>>>>>

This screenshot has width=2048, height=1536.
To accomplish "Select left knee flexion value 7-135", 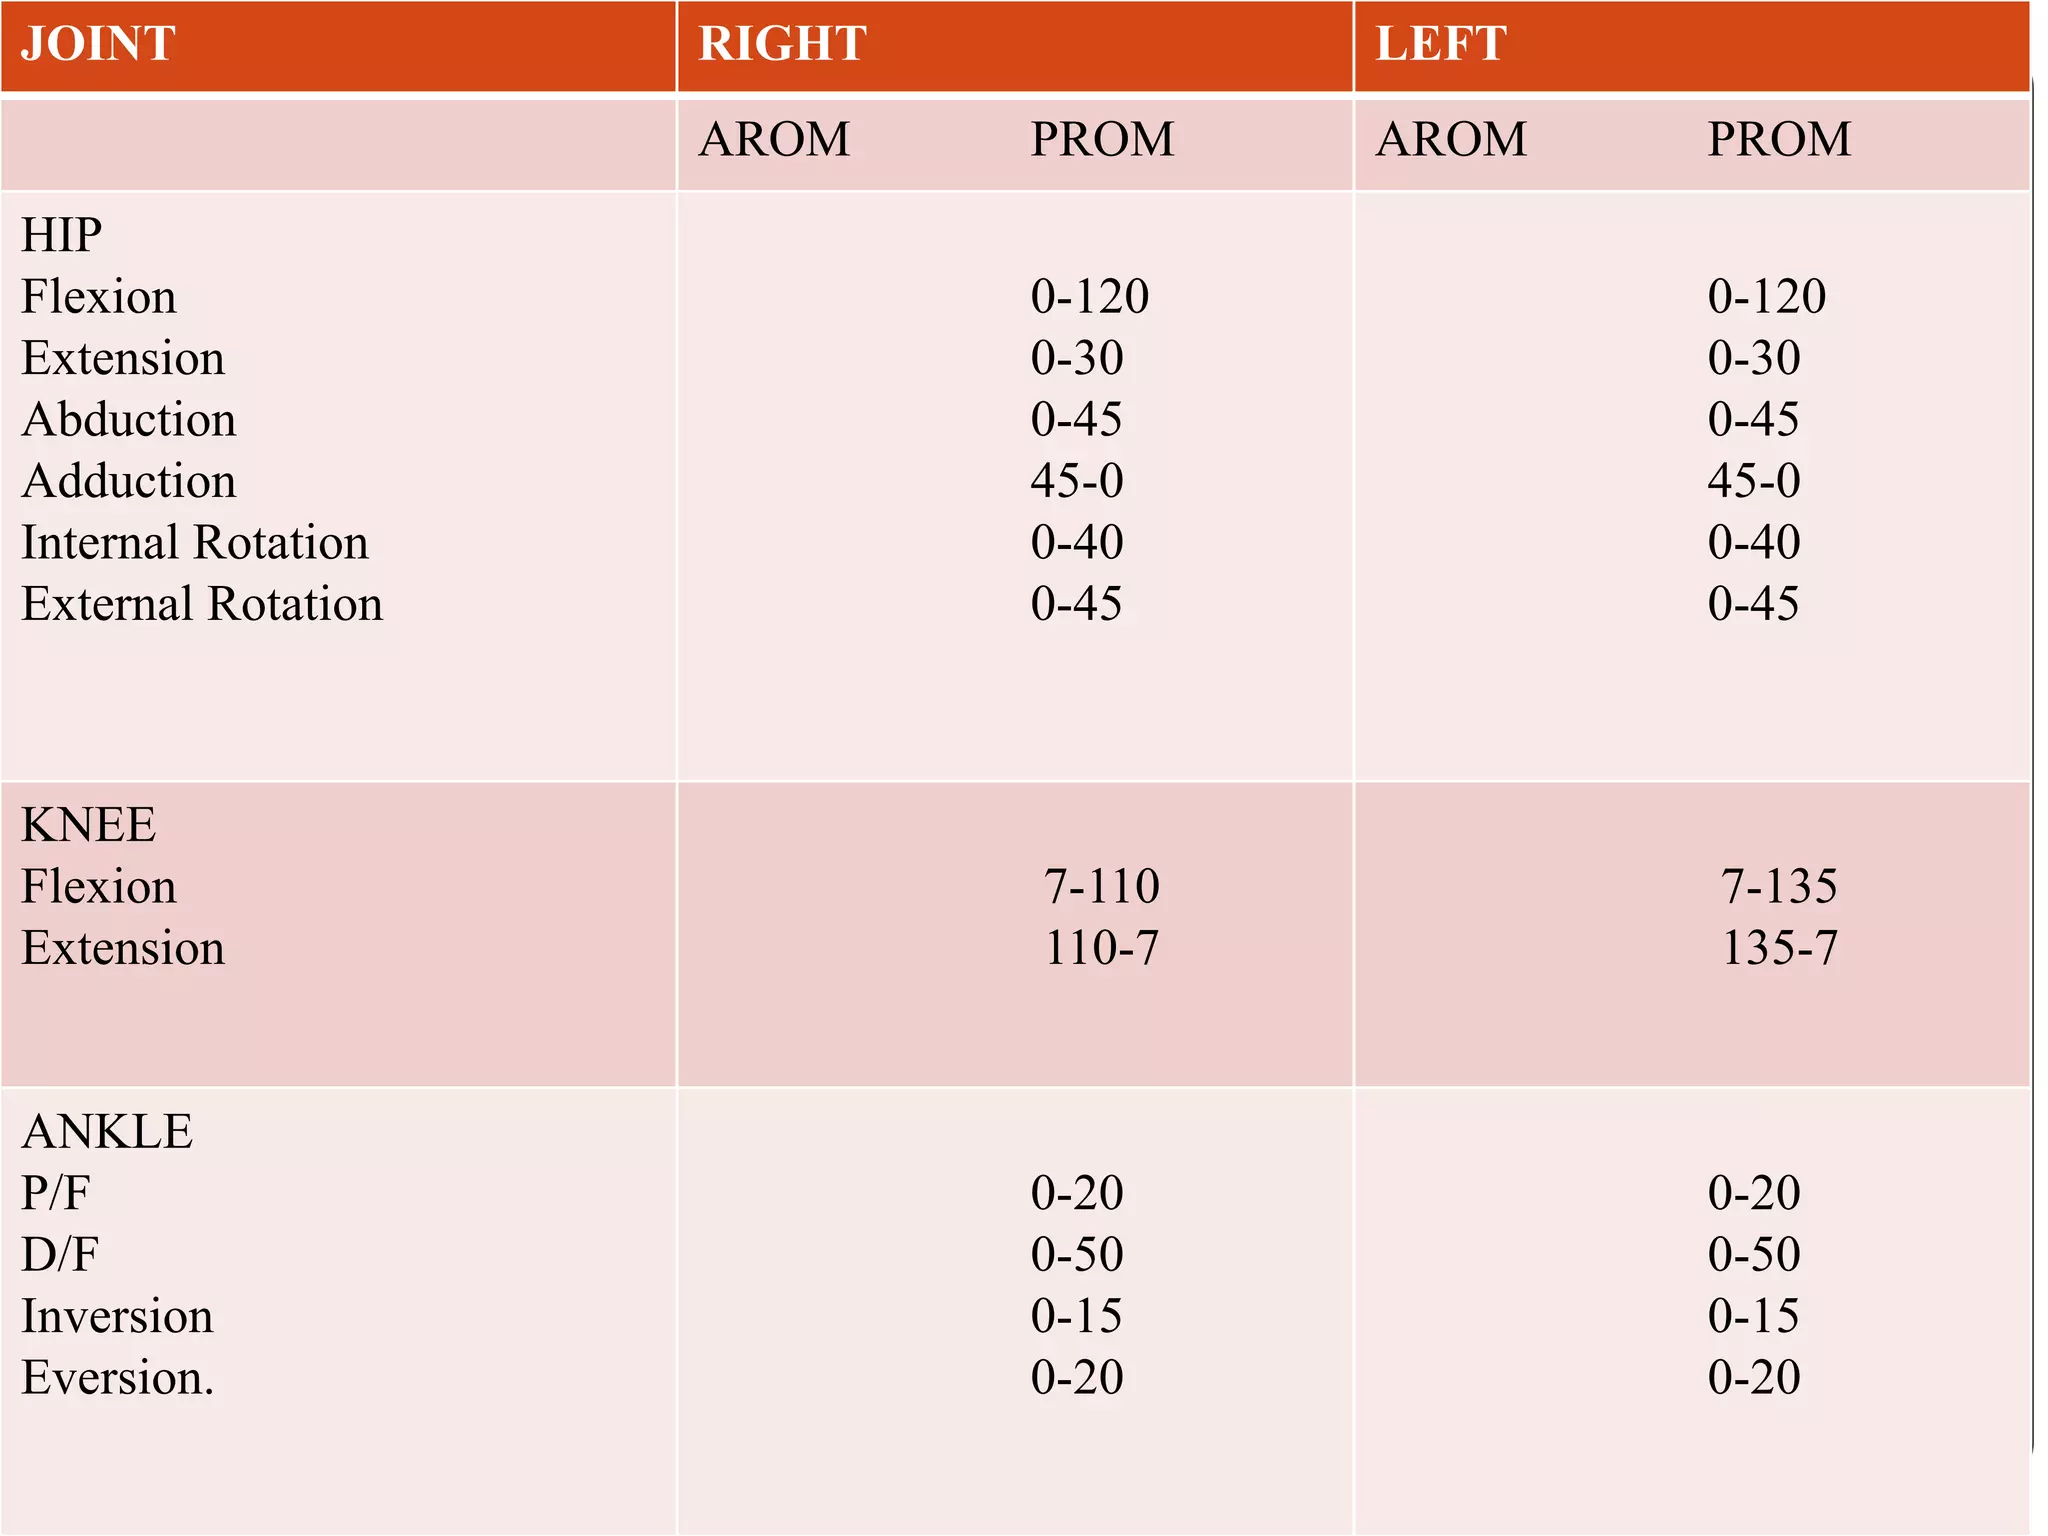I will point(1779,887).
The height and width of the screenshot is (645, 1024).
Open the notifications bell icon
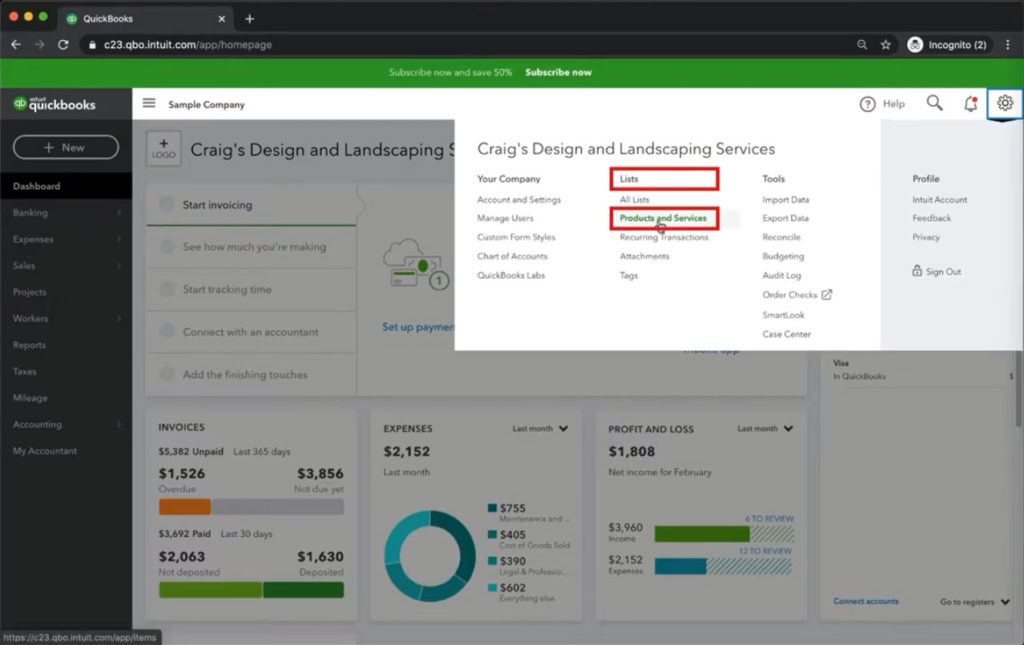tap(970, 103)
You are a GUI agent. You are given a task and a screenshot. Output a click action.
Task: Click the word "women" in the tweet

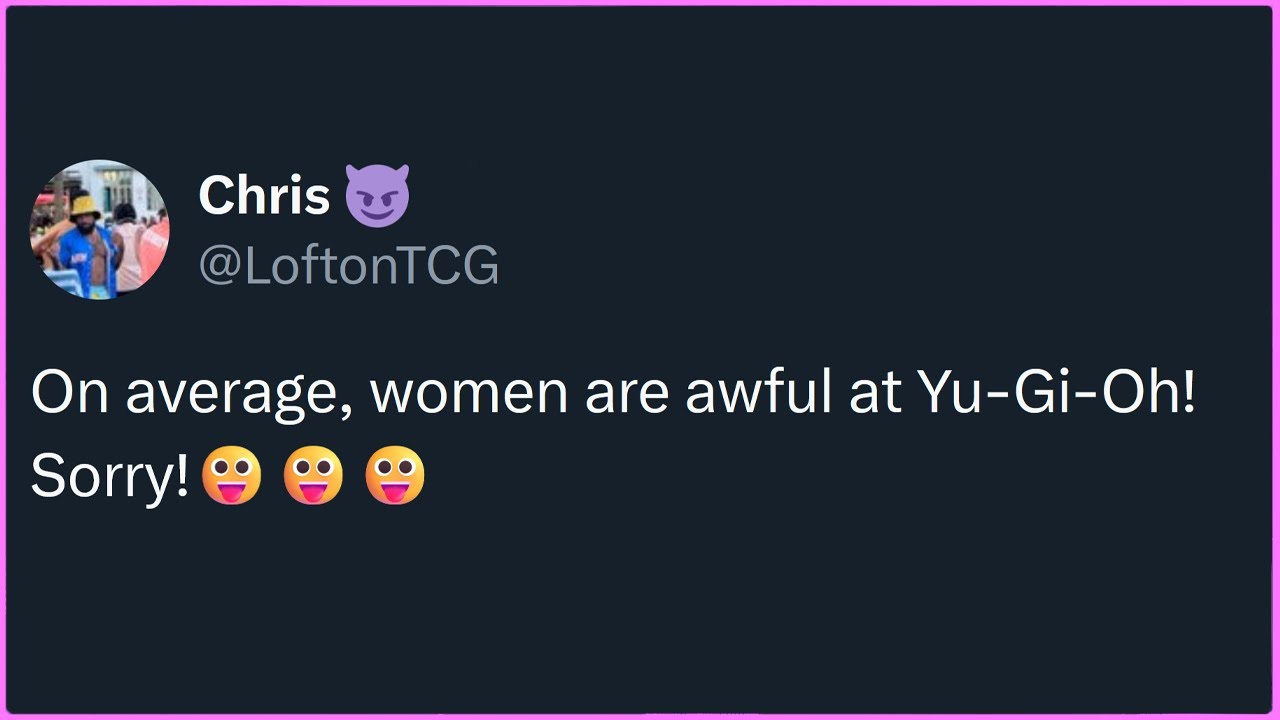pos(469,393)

<<<<<

Only the lines from the one holding "Open the notifications bell icon" through the last line of the records should be output, please, exactly and without any pictures.

Open the notifications bell icon
tap(970, 103)
You are a GUI agent. You are given a task and a screenshot. Output a click action.
Task: Click the word "women" in the tweet

pos(469,393)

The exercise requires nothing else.